Dieselgate is turning into Diesel-escape



03/08/2017 - 14:34



Stuttgart has recently introduced a ban on diesel engines within the city, and its German neighbors may soon follow its example. German automotive industry still believes in its favorite technology, but the market has already felt a drop in demand.



Dieselgate is turning into Diesel-escape
"Sell your diesel while it's still possible" – said Die Welt in the beginning of March, causing a lot of resonance in Germany. Its author urged German diesel car owners to think whether it’s about time to get rid of their vehicles. After all, the "diesel bubble", according to the journalist, "in a year or two will burst with painful consequences" for all those who wish to sell their diesel engines.

The article was written after a sensational decision taken on February 21 by the government of the federal state of Baden-Württemberg headed by representatives of the Green Party. It was decided that all cars with diesel engines that do not meet the strictest Euro-6 environmental standard will be prohibited to enter Stuttgart in 2018 on those days when concentration of suspended particles in the city’s air exceeds the established norms. 

Stuttgart is a kind of automobile capital of Germany. In any case, there are headquarters and head factories of two famous German automakers - Daimler and Porsche. And they, like all German automakers, are still equipping a considerable part of produced cars with diesel engines. 42 percent of all Daimler cars sold in Germany in 2016 were diesels. Corresponding figure of BMW amounts to 65 percent.

It is clear that the growing debate about harmfulness of the diesel engines and prediction of declining years of the technology itself pose a huge threat for the German automobile industry. This discussion broke out after the scandal with Volkswagen’s diesel engines, so-called Dieselgate, occurred in 2015.

Emnid sociological institute conducted a survey in early February. The research revealed that 61 percent of the German respondents (66 percent of women and 55 percent of men) approve the ban on use of old diesel cars with particularly harmful emissions in settlements with an unfavorable ecological situation. So there is nothing surprising in the fact that Stuttgart's example is being discussed, in particular, in Berlin, Munich, Dusseldorf and Cologne.

"Diesel has a promising future from the technological point of view", - told Daimler’s Chairman Dieter Zetsche.

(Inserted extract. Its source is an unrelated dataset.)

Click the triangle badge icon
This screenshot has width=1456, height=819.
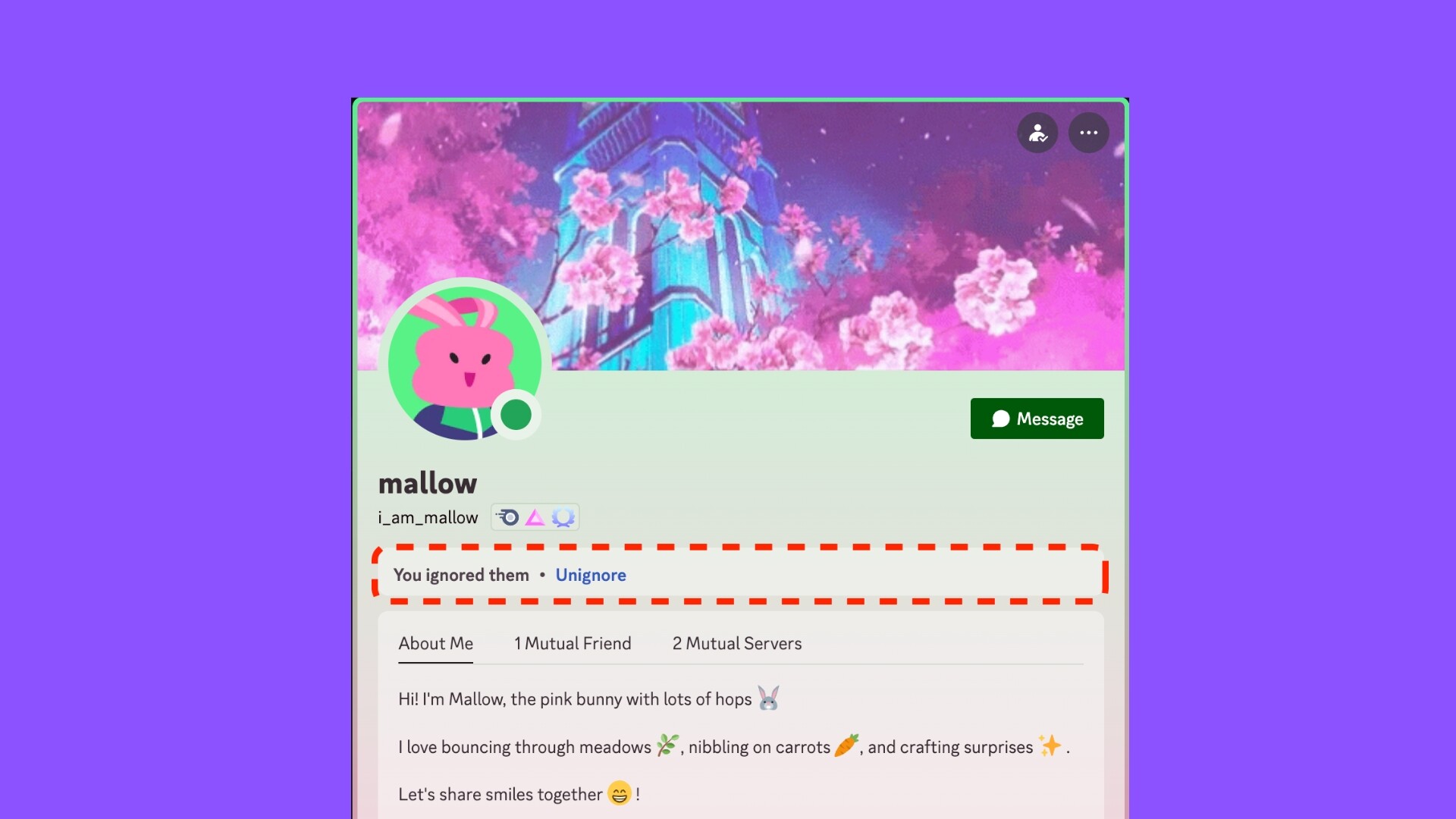click(x=535, y=516)
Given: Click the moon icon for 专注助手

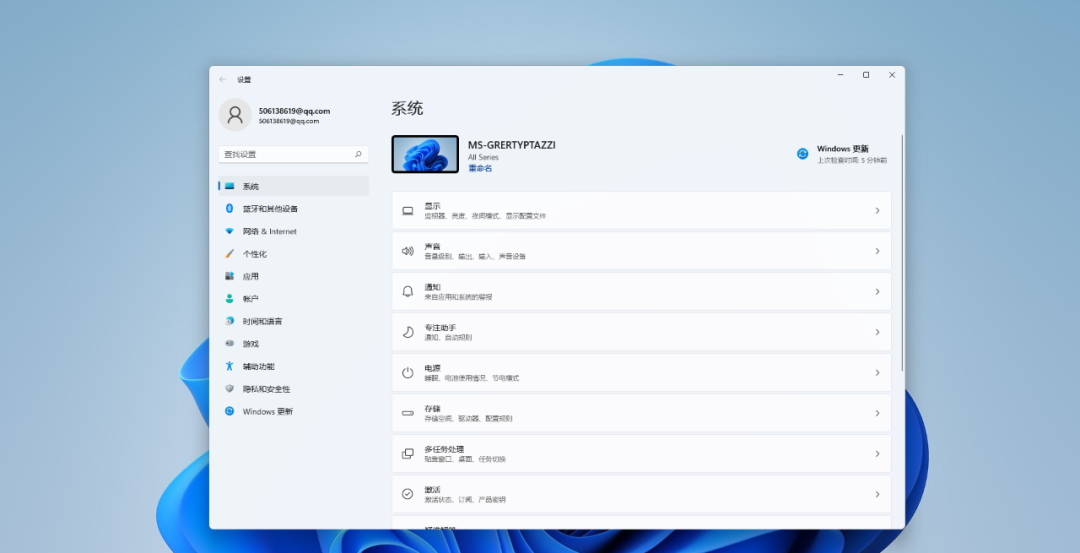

Therefore, he is against administrative prohibitions, which he considers economically harmful. Speaking to reporters at the Geneva Motor Show on March 7, he stressed that sales of Mercedes cars with diesel engines in Europe have been steadily keeping at about 50 percent since autumn 2015.

However, the latest statistics show that demand is still declining in Germany, the homeland of the diesel engine. Share of cars with diesel engines in the total number of new cars registered by the Federal Automobile Office (KBA) was 45.9 percent by the end of 2016. Already in January the figure fell to 45.1 percent, and in February - 43.4 percent. In the past month, sales volumes compared to February last year decreased by 10.5 percent.

It is unclear whether this trend will continue in the future, yet car dealers are greatly worried. Executive Director of their union Ansgar Klein, told dpa agency in late February that prices for diesel cars "went down by 10-20 percent." Pointing to the decision taken in Stuttgart, he said that "the actual news is clearly affecting the diesel car market."